Level of teacher scaffolding: Medium – Facilitate a video analysis and class discussion, supervise groups and provide guidance during the activity.
Resources required
- Access to a device per student or small group, to research healthy food and meal alternatives
- A divide capable of projecting the Nutrition Information Panel, explaining how to read nutrition panels
- Collection of food/food packaging – see teacher preparation
- Student Worksheets – one copy per student
Skills
This lesson is designed to build students’ competencies in the following skills:
- Critical Thinking
- Problem Solving
Additional info
These lessons were developed in partnership with SugarByHalf and Filter Your Future. Filter Your Future guides children towards positive lifestyle choices to reduce the impact of preventable chronic diseases in future generations. Not many people know that type 2 diabetes and high blood pressure account for half the chronic kidney disease cases in Australia. When children learn about the function of the kidneys to clean the blood, how it balances water and salts, and remove waste from the body, they develop an understanding which motivates them to follow a healthier lifestyle.
Filter Your Future's vision is that young students are provided with evidence about the global health epidemic of weight-related chronic diseases and are empowered to make better lifestyle choices for a healthier future.
People who carry the burden of chronic disease all share the same vision for the future. They want their children and grandchildren to have a healthier future than themselves. By providing children with early awareness, prevention and health promotion, we provide pivotal education about wise choices to prevent chronic disease before poor lifestyle choices become unhealthy habits. Members of the Dialysis and Transplant Association of Victoria, Inc. (D.A.T.A.) and FILTER YOUR FUTURE® believe that this project will benefit our future generations and our nation.
Guardians of the Gums was written by Bee Healthy Stories; if you would like to see more of their stories, head to Bee Healthy Stories.
SugarByHalf promotes action to reduce sugar-related diseases so that we can live better, stronger and healthier lives. Their message is simple: to reduce added sugar consumption by half. Eating too much added sugar is a key driver of serious health problems including obesity, type 2 diabetes, heart disease, tooth decay, dementia and mental health conditions. A poor diet also puts children behind their peers, affecting brain development, sleep and ability to learn. Poor diet choices ultimately mean that this generation of children could be the first in modern history to live shorter lives than their parents.

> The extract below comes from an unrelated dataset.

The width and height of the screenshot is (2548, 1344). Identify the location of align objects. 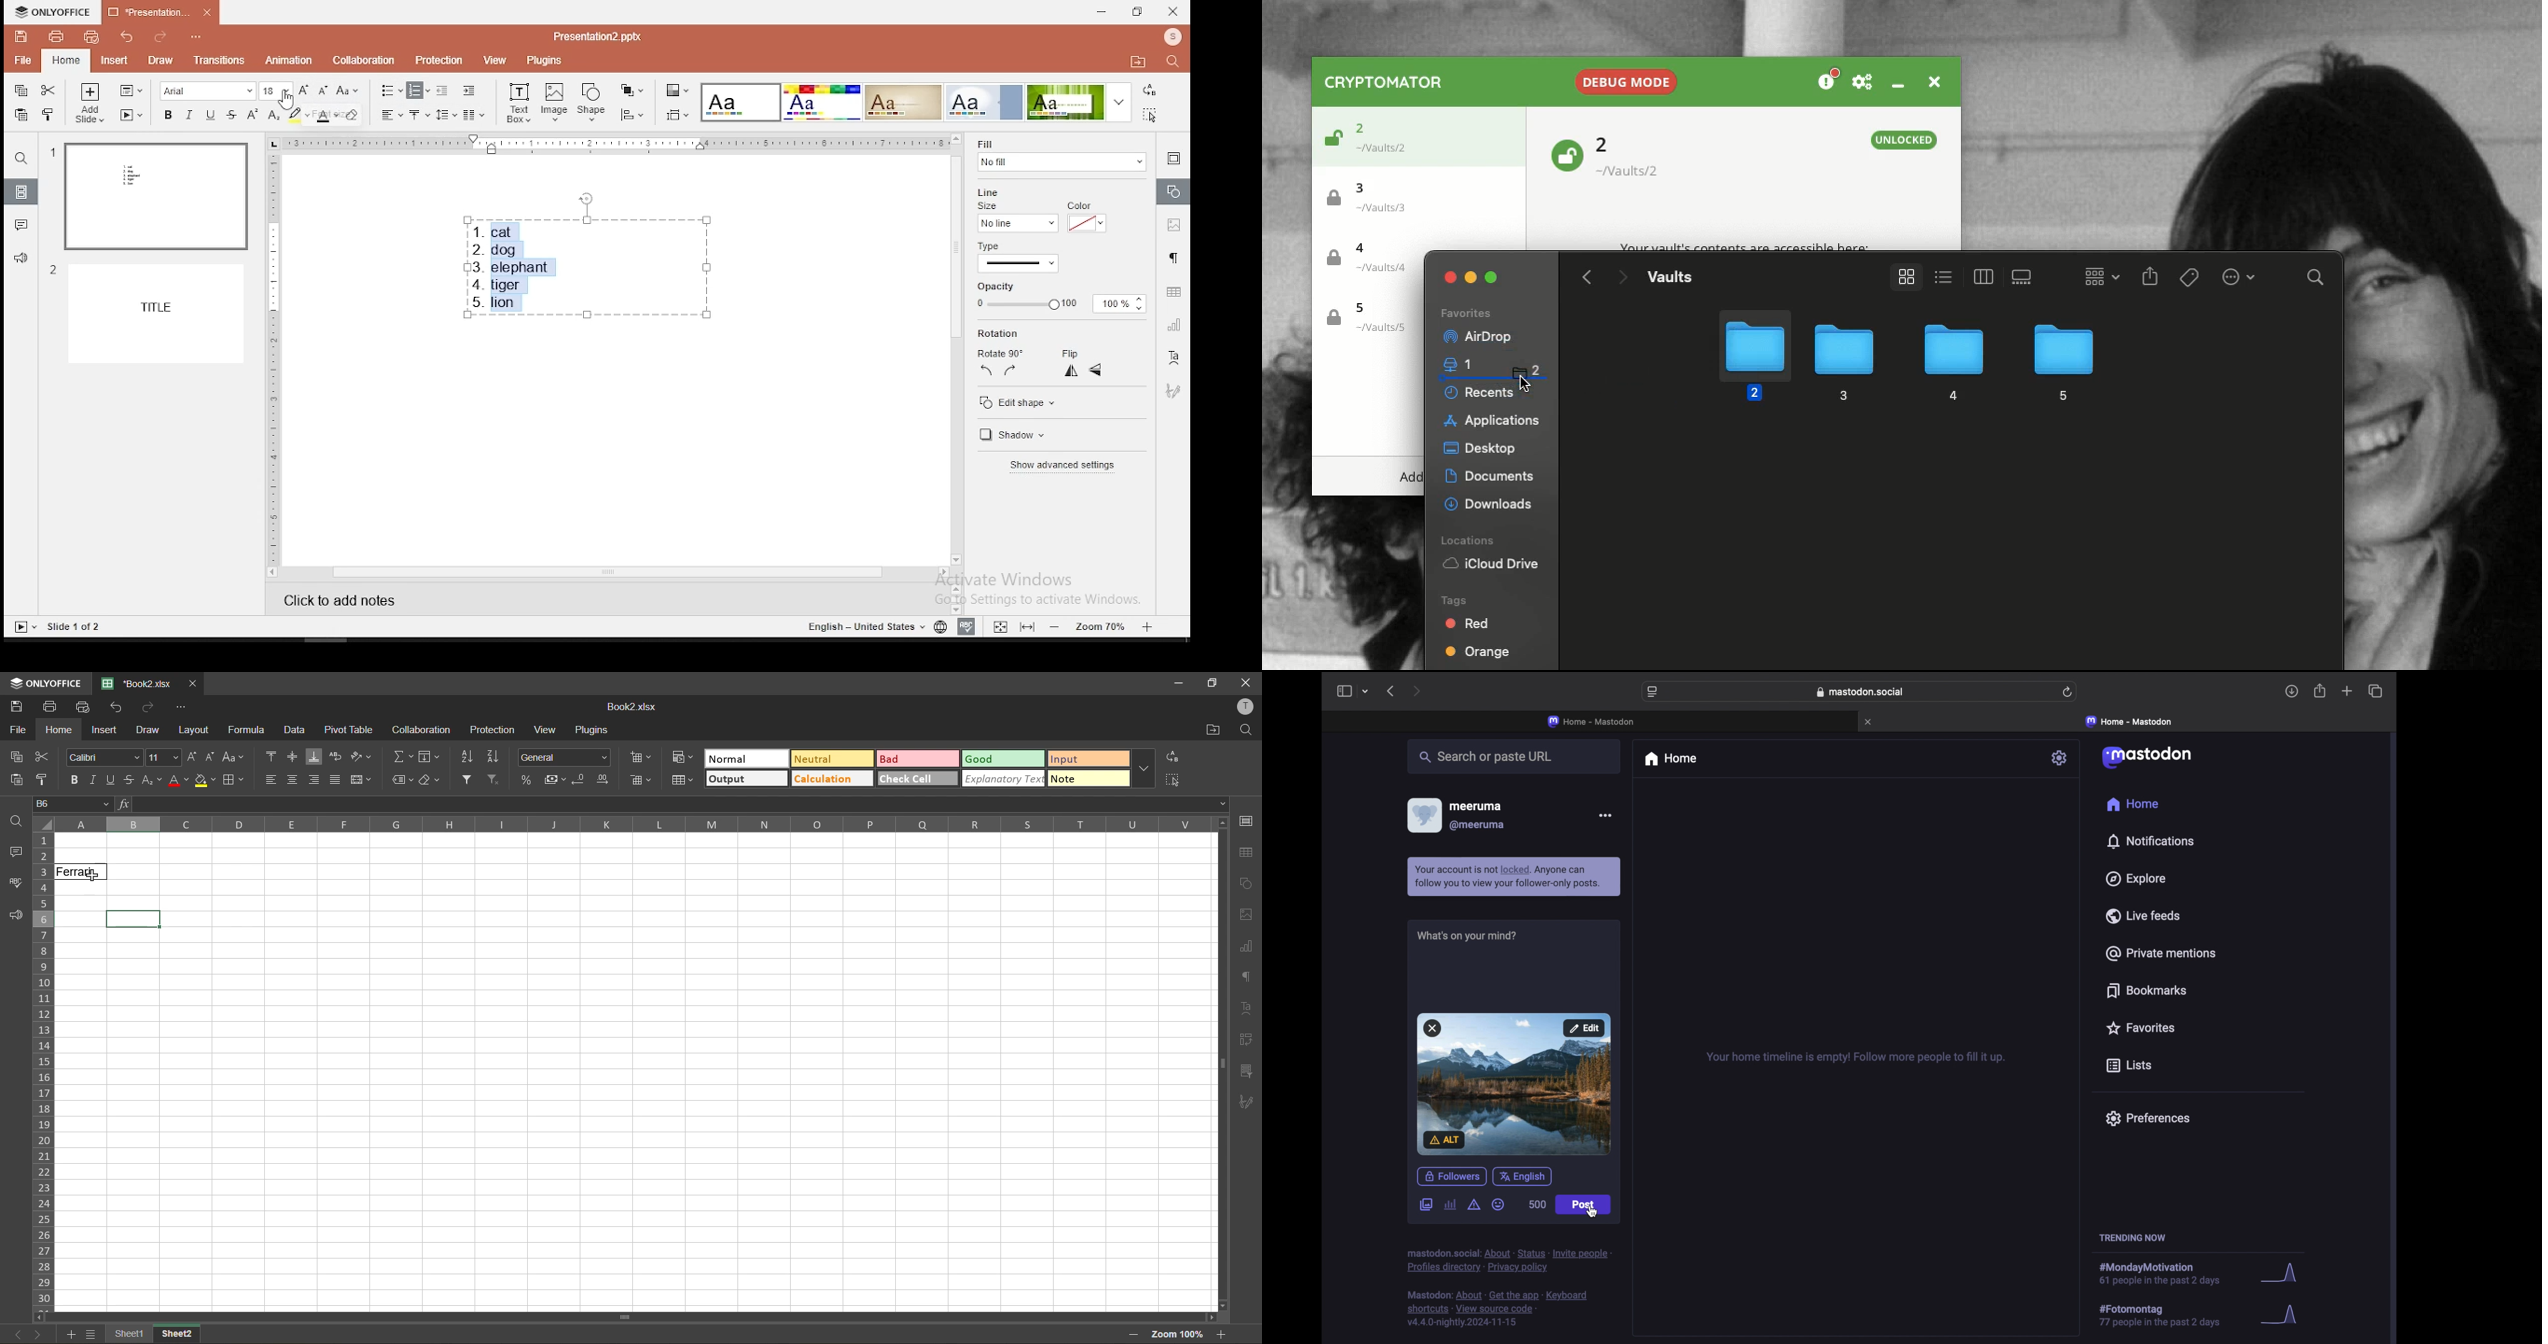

Much of the added sugar in our diet comes from the processed foods and drinks we consume. On average, we consume 14-16 teaspoons of added sugar per day. Teenagers consume more than 20 teaspoons per day. The World Health Organisation says we should limit our daily added sugar intake to 6 teaspoons for good health. To put that in perspective, there are 4 grams of sugar in one teaspoon. If something has 20 grams of sugar, that's 5 teaspoons of sugar.
This English lesson focuses on developing the skills and knowledge students need to critically consider messages about food and drink they are exposed to, thereby equipping them to be able to make healthy choices.
Talking about Health:
- Be mindful of students who may experience weight stigma. Some students may be sensitive to conversations around weight, body size or shape. Terms including obesity, weight issues, weight-problem and fat can be stigmatising for some people because they assign blame. It is important to note individual preferences around language vary. Research has shown using the terms ‘weight’, ‘weight gain’, ‘healthy weight’, ‘unhealthy weight’, and ‘high BMI’ are preferred as better alternatives.
- Be mindful about how you use the word ‘diet’. We recommend focussing students on the positive impacts of healthy nutrition and healthy lifestyles which help us to have stronger bodies and minds, feel good and sleep well.
- Steer students away from any focus on appearances by communicating that appearance does not determine your worth. We recommend the fact sheets from the Butterfly Foundation on body image tips.
- Avoid using labels such as obese or diabetic. Refer to people living with diabetes, people living with cancer, people with high BMI etc.